> **Prompt**
Pictures are to be excluded. Please print only the lines from the one containing "You are a computer-use" through the end of the data, exactly as they appear.

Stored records
»»

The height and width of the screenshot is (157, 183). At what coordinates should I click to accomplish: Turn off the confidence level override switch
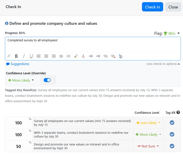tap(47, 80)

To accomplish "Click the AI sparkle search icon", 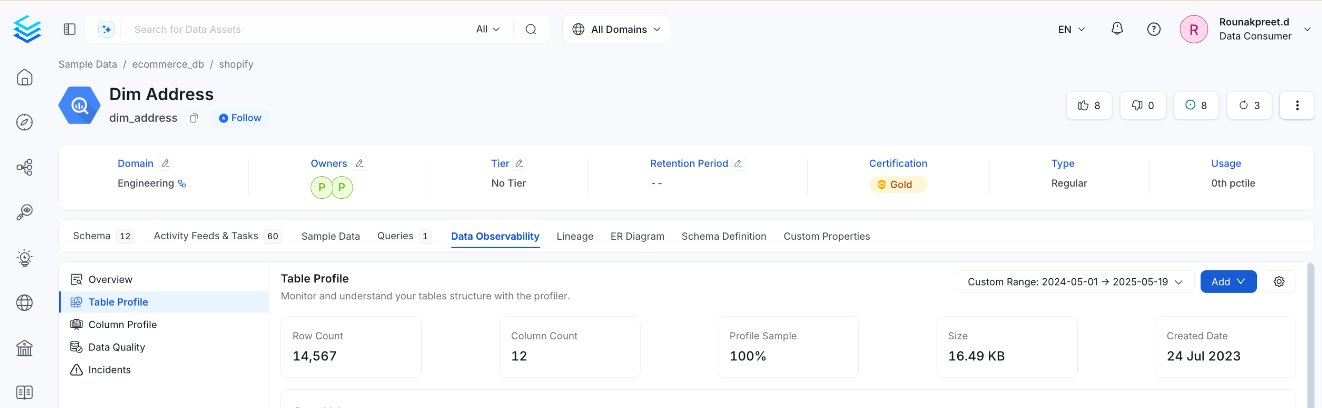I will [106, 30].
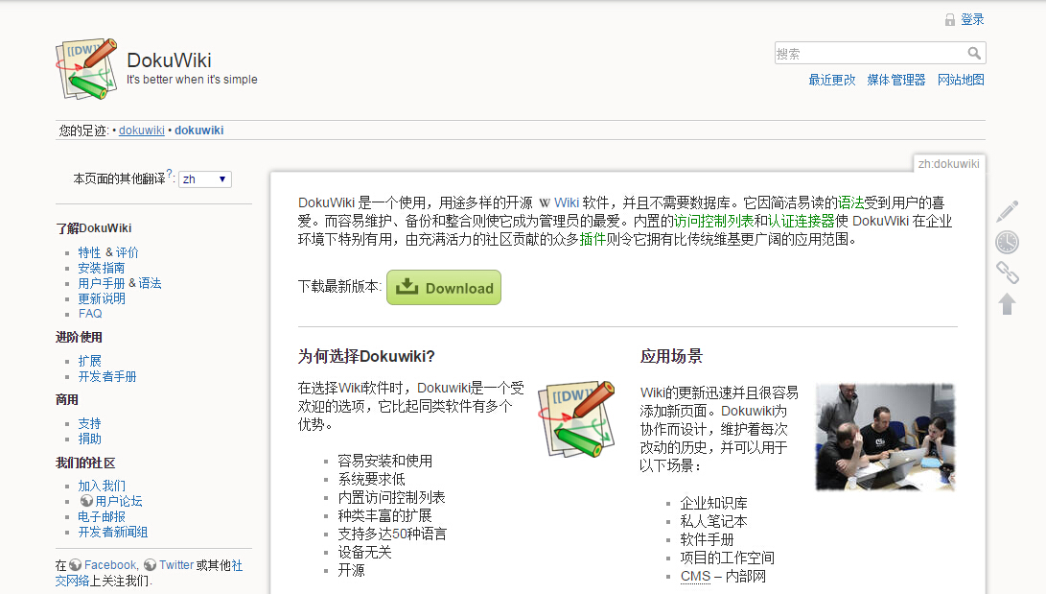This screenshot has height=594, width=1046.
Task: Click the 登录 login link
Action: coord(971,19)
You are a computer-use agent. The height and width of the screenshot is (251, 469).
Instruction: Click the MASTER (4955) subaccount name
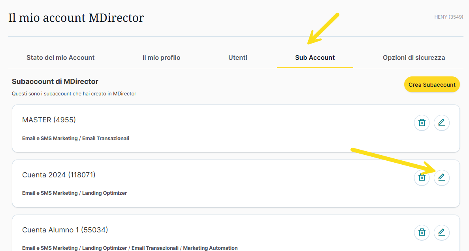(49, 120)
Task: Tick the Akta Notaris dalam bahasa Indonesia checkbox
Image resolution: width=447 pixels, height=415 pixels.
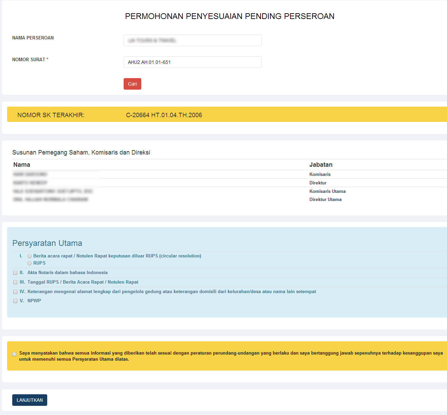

««

> **Exercise result**
You are a computer-use agent. The height and width of the screenshot is (251, 469).
Instruction: Click the MASTER (4955) subaccount name
(49, 120)
Task: Tick the Akta Notaris dalam bahasa Indonesia checkbox
Image resolution: width=447 pixels, height=415 pixels.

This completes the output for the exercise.